Mark notices Gabriel’s (James Callis) drawing of his mosaic board and changes his own to match it. He uses the clues on his board to determine that the next blackout is to occur at 10:14 p.m. on April 29, minutes away. The masked men enter the office. Mark ambushes several of them, then contacts Stan to warn the White House. Vogel tells another agent about Mark’s inevitable death outside Olivia’s house, although this time it is Olivia who witnesses this and not Charlie. At NLAP, Simon and Demetri find that the system has been taken over by someone from the outside and realize another blackout is about to occur; Simon offers Demetri his QED ring, but Demetri decides to witness his flashforward this time as he never did before. Mark notices a timer on one of the bombs and races for his office. He collapses before he gets there, however, as the second global blackout occurs. Due to the slight warning, people are better prepared. Lita, wearing a QED ring, wheels an unconscious Janis out of the hospital. A montage of flashforward images is shown, some with dates indicating the flashforward may take place several years in the future. The montage ends with an older Charlie saying to someone off-screen, “They found him!” before the present Charlie awakens, along with Olivia, Lloyd, and Dylan. The FBI building is then shown exploding, possibly with Mark still inside.

==Title sequence image==
Charlie Benford's eyes as she wakes up from her flash forward during the second global blackout.

==Production==
The series was cancelled on May 14, 2010. However, the promo that aired on May 20, 2010 stated that this was the season finale. The finale was originally set to be two hours long, consisting of both this episode and "Countdown". After cancellation, they were aired separately. John Polson directed this episode, his third directing credit for the season. Timothy J. Lea and Scott M. Gimple wrote the episode. This is Lea's second writing credit for the show. He wrote the episode "Queen Sacrifice" with Byron Balasco.

==Reception==
4.96 million Americans watched the series finale with a 1.4 rating among adults 18-49. 1.5 million British viewers watched the finale.

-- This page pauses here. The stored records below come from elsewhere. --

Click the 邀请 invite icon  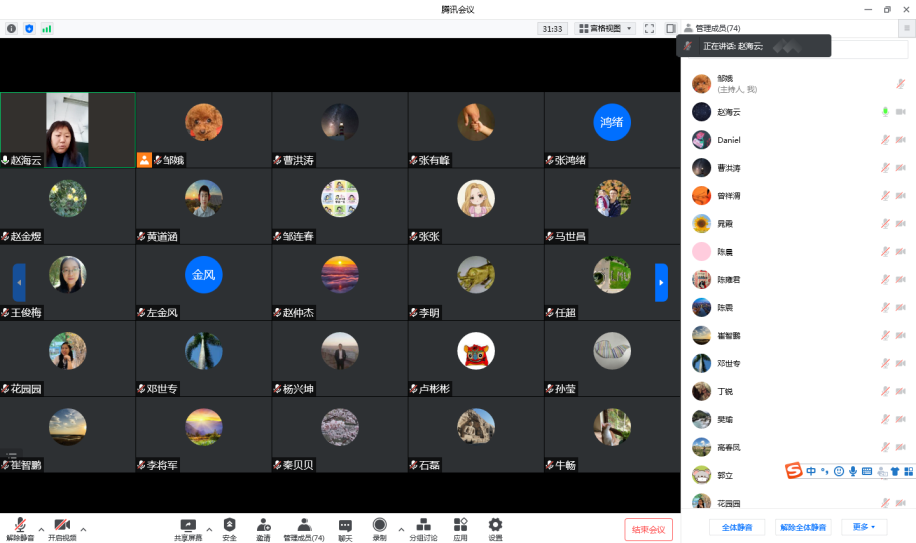[263, 528]
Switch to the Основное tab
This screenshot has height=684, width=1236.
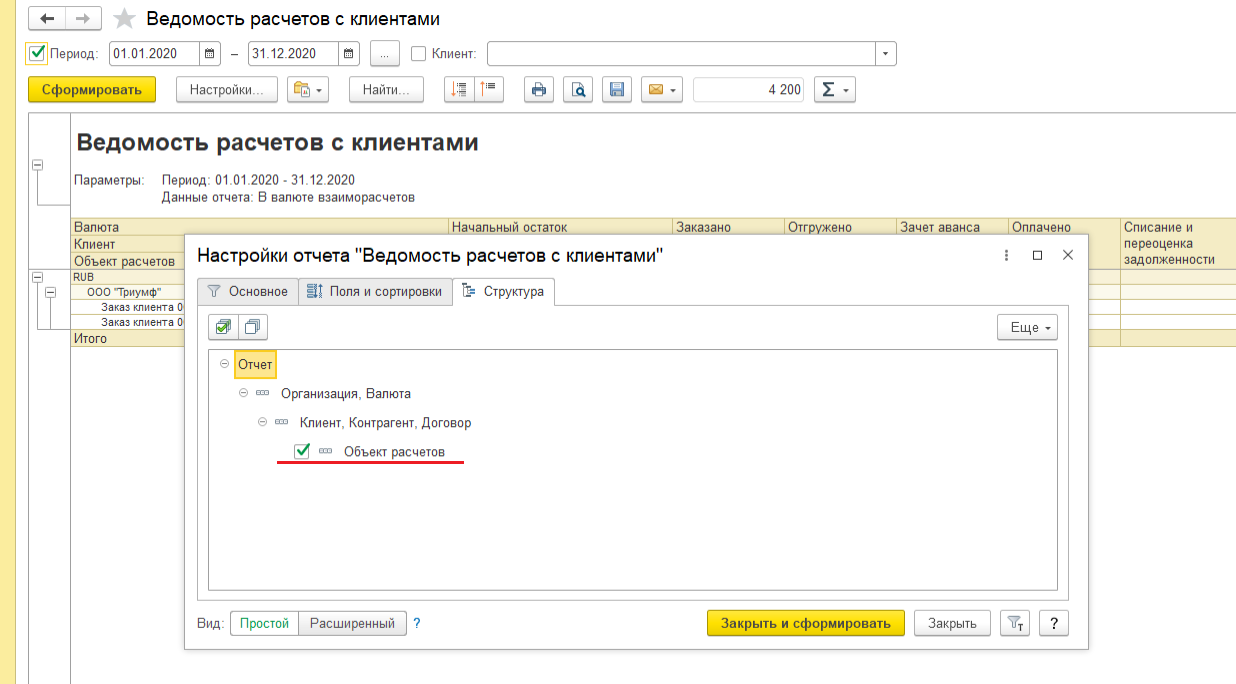[x=247, y=291]
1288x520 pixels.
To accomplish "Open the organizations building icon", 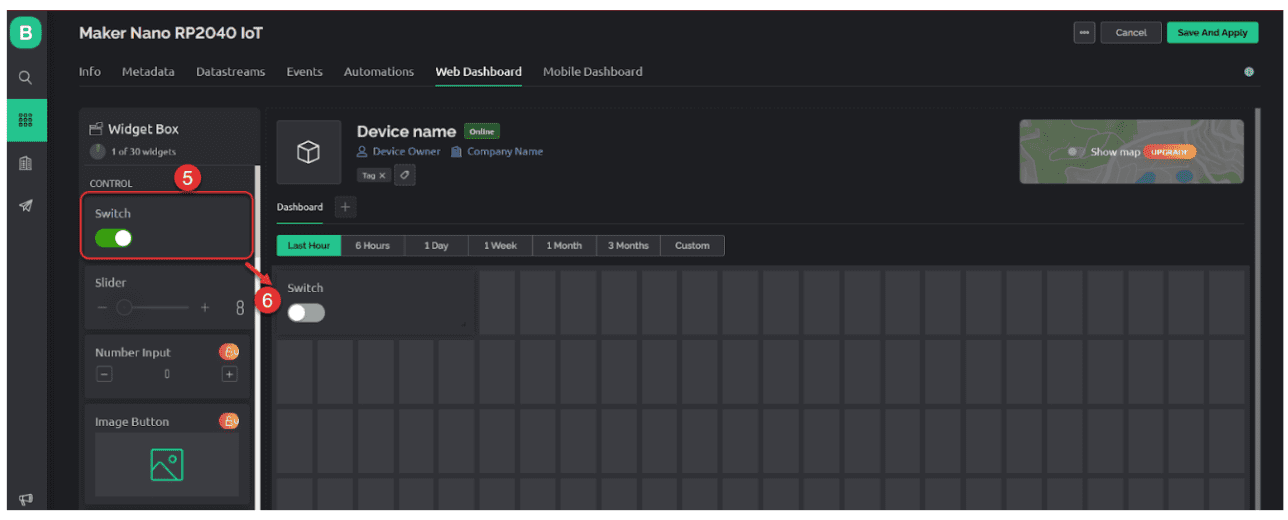I will point(25,164).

MTV stated "looking at it as a season finale made the episode fall short." Zap2it stated "things could have gone better, but overall not unhappy." IGN gave the episode an 8.1 rating out of 10, stating "no one can accuse it of going out with a whimper."
The A.V. Club gave the finale a B− with mixed reviews, calling it "irresistible," but also said "wouldn't miss the show." Zap2it declared FlashForward the "most missed axed show" after a poll determined 46.3 percent of voters would miss it. The second place show was Ghost Whisperer.